Rotor blades are typically fabricated and at least partially assembled off-site, and then transported via for example truck, train or ship to a wind turbine site. Protection of the rotor blade and prevention of damage during transportation is critical. Damage that occurs during transportation can cause delays in wind turbine assembly while the damage is repaired, and can cause lingering performance issues for the rotor blade.
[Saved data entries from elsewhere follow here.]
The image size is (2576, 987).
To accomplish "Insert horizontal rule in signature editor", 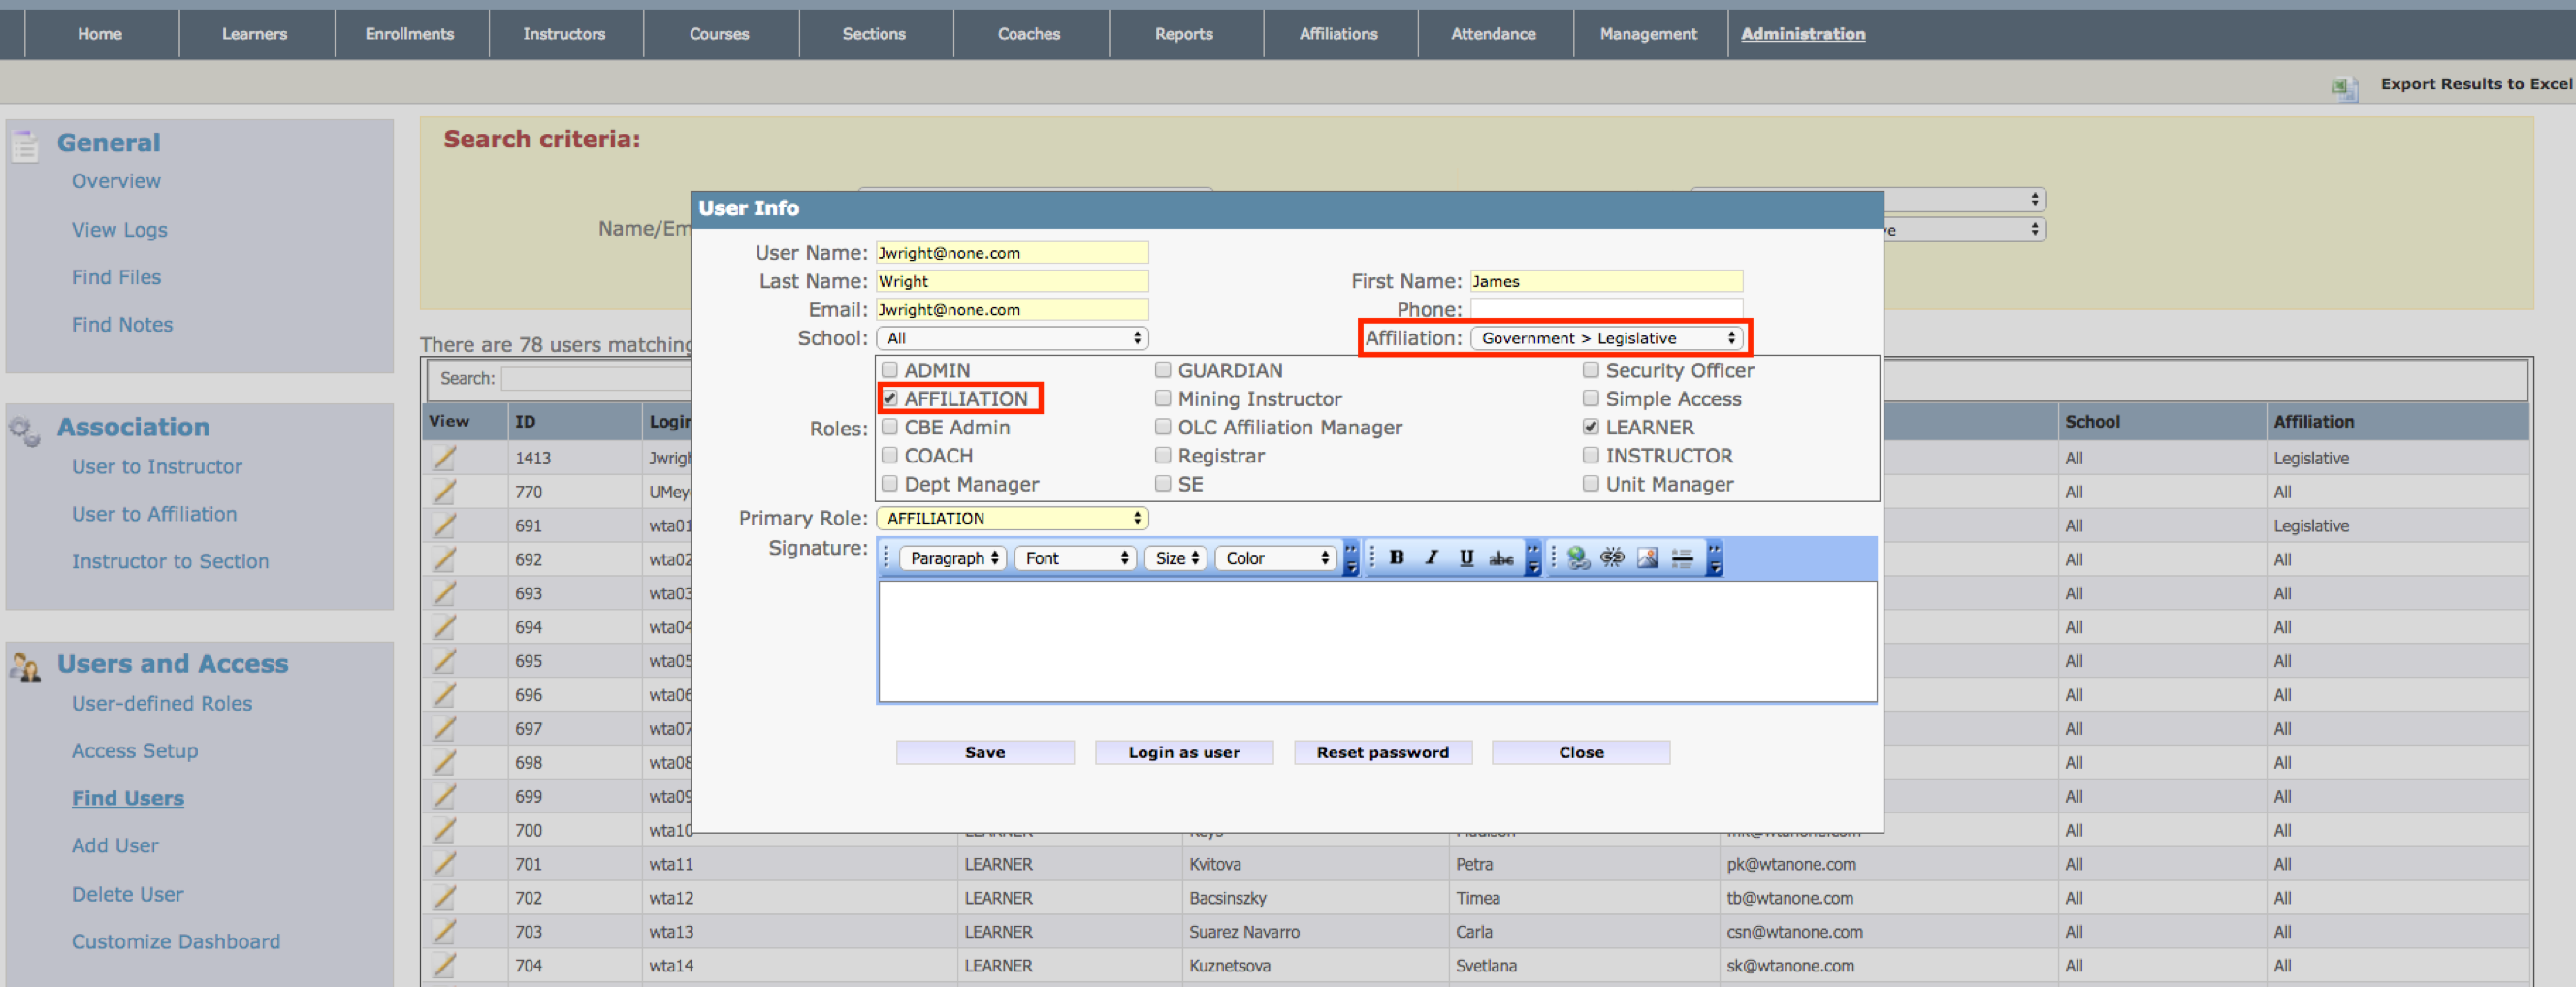I will pyautogui.click(x=1682, y=558).
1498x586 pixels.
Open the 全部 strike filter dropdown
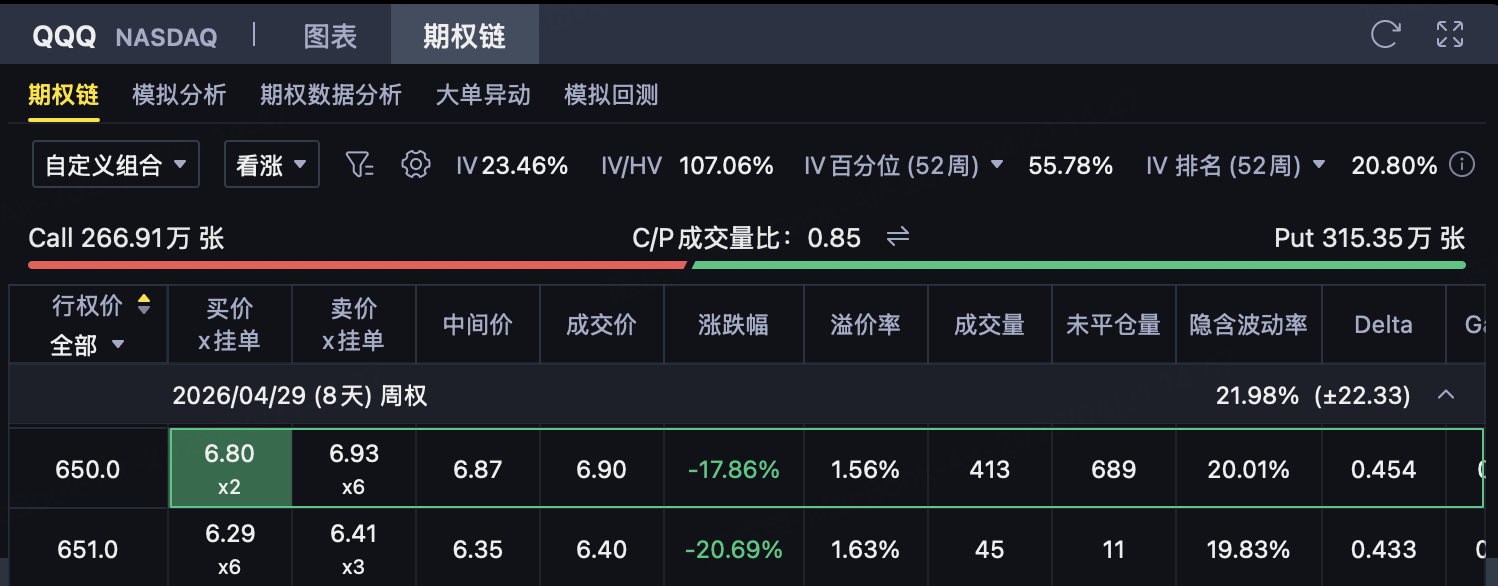(88, 345)
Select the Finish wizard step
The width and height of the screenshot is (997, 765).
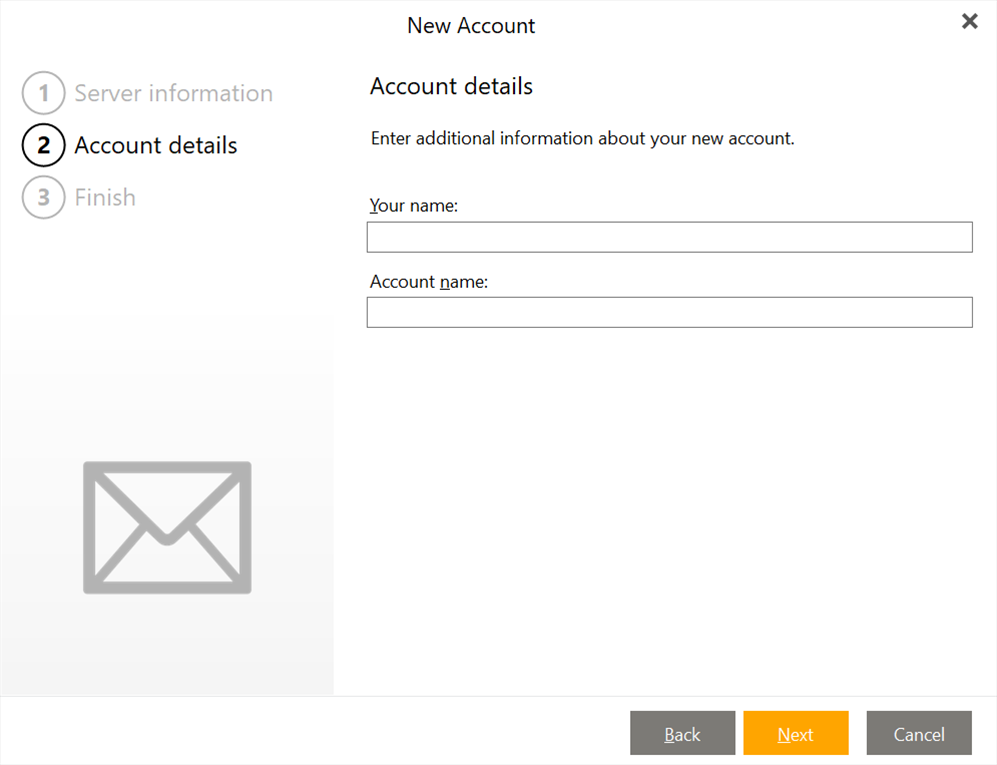[105, 197]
Typically, a rotor blade is supported in one or more frames for transport. In some frames, the rotor blade is supported by a sling that is connected to the frame. Further, to prevent damage to the rotor blade by the sling or by other factors, protection caps are utilized. With many typical rotor blades, a leading edge protection cap is situated between a portion of the rotor blade leading edge and the sling, and a trailing edge protection cap is provided on a portion of the trailing edge. The leading edge protection cap and trailing edge protection cap are strapped together, to prevent relative movement of either protection cap during transportation.
Recently, however, the introduction of noise reducers and other flow modifiers to rotor blades has made the use of trailing edge protection caps more difficult, because the protection caps can damage these components. However, the lack of a trailing edge protection cap during transportation has resulted in the leading edge protection cap being free to move. Such movement can cause the leading edge protection cap to move from between the sling and the rotor blade, thus causing direct contact and potential damage to the rotor blade.
Accordingly, improved transportations assemblies are desired. In particular, transportation assemblies which reduce or prevent excess movement of protection caps, and which can be utilized with rotor blades having flow modifiers, would be advantageous.